It is safe to say that Osvaldo Ramirez Castillo, who is younger than you would think and very much brimming over with equal parts creative enthusiasm and dedicated focus, is one of THE contemporary artists working in Canada (or wherever he goes, stays, sleeps and tumbles) to pay attention to now and forever more. 

I have been a huge fan of his for several years since I first saw his large illustrations gracing the halls in the new, oddly sterile (or just odd & sterile) EV building at Concordia University. His use of intense mythologies and an unbelievable technique made me stop in my tracks, rabbit-caught-in-field-in-the-middle-of-the-hunt,  and compelled me to make immediate contact. Since then, we’ve had the honour of working with him for Art Pop 2008, and have seen more and more folks take the appropriate measures they should in regards to aiding and abetting his skills. 

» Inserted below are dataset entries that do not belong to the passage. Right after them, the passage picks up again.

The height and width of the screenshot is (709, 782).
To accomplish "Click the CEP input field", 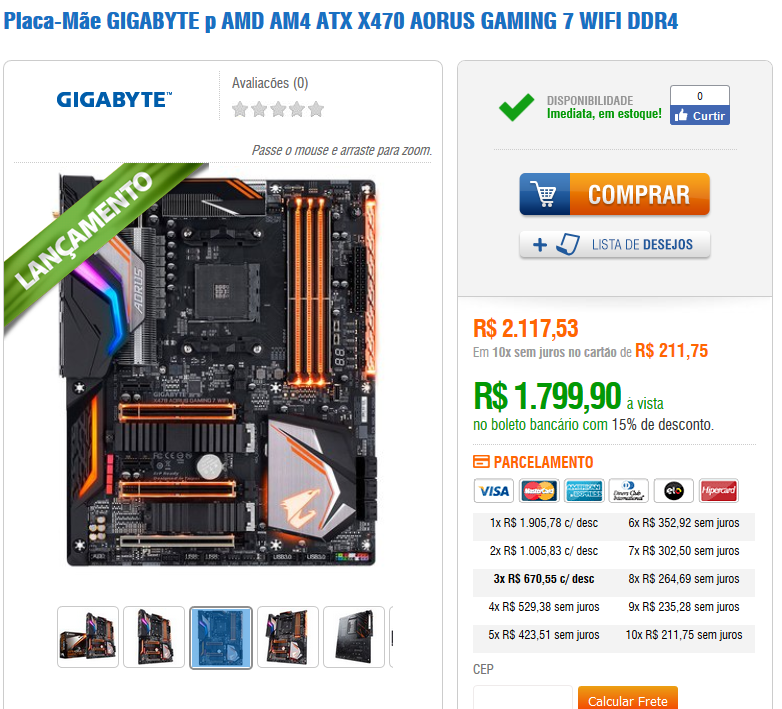I will (523, 698).
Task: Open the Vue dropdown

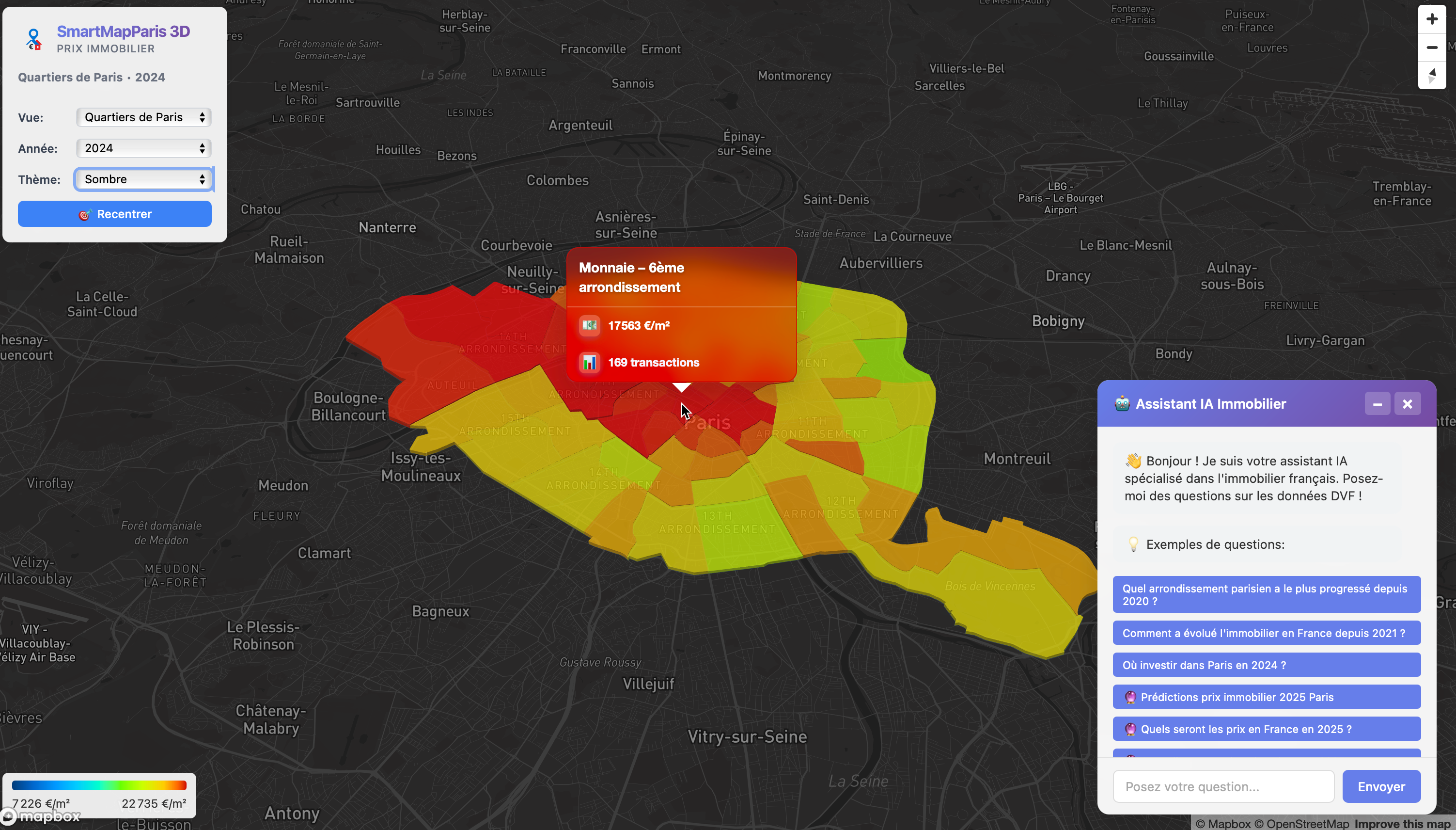Action: click(143, 117)
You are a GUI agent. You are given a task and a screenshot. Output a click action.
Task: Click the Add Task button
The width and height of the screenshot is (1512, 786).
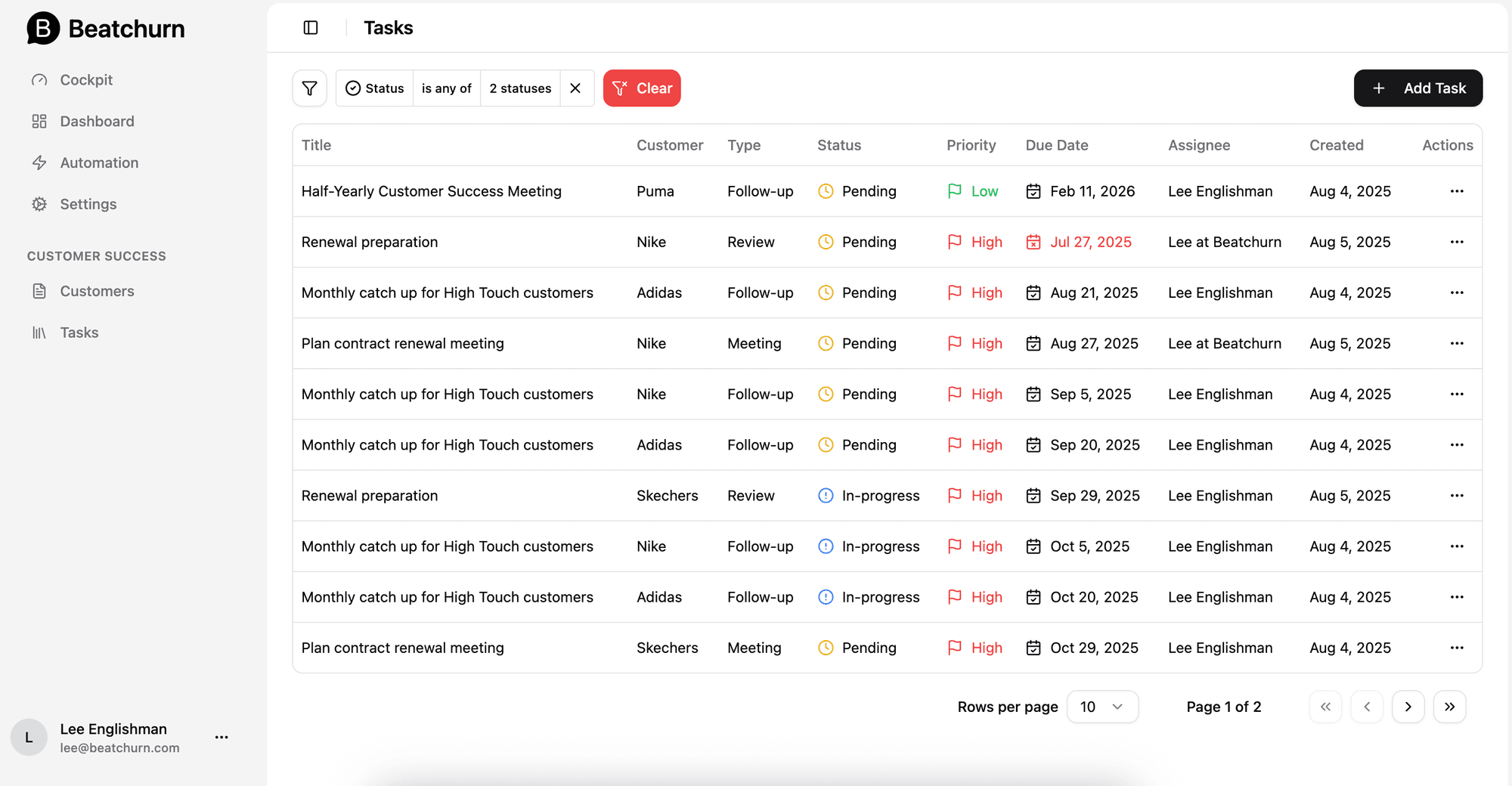1418,88
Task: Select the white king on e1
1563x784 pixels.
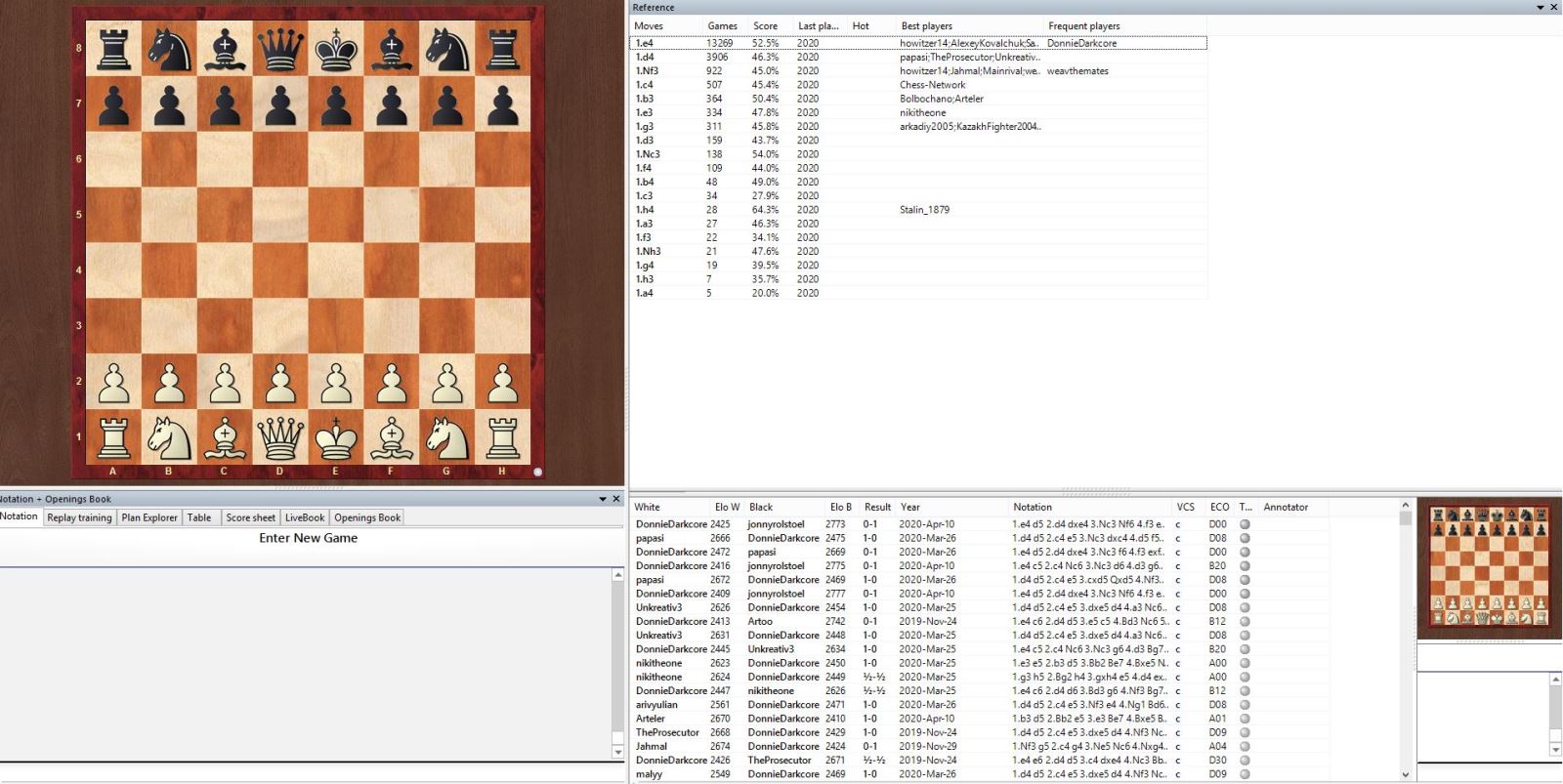Action: (x=336, y=437)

Which is why I am SO excited to go to his latest show at Megan Bradley’s awesome PUSH gallery, which opens in only a few days, on the 18th of June. Penned Bestiaries, it is a series of new works that are smaller in format than some of his larger-scale works, but prove only how versatile an artist he is, as they translate the finesse of line and impact of symbolic gesture equally powerfully. There will be big stuff there too, for those who have…size issues. As well, he’ll be showing some of the lithographs he did recently at the St.Michael’s Printshop residency in Newfoundland, which is a medium he hasn’t explored in some time, so it’s a special treat to be able to look at these astounding prints. 

Honestly, this little write-up hardly does his complex and compelling work any justice at all, but one day I will put up a full-fledged interview with the guy and get it over with. Until then, mark off your calendars for this Thursday starting at 7pm, and get your butts over to PUSH and see for yourselves.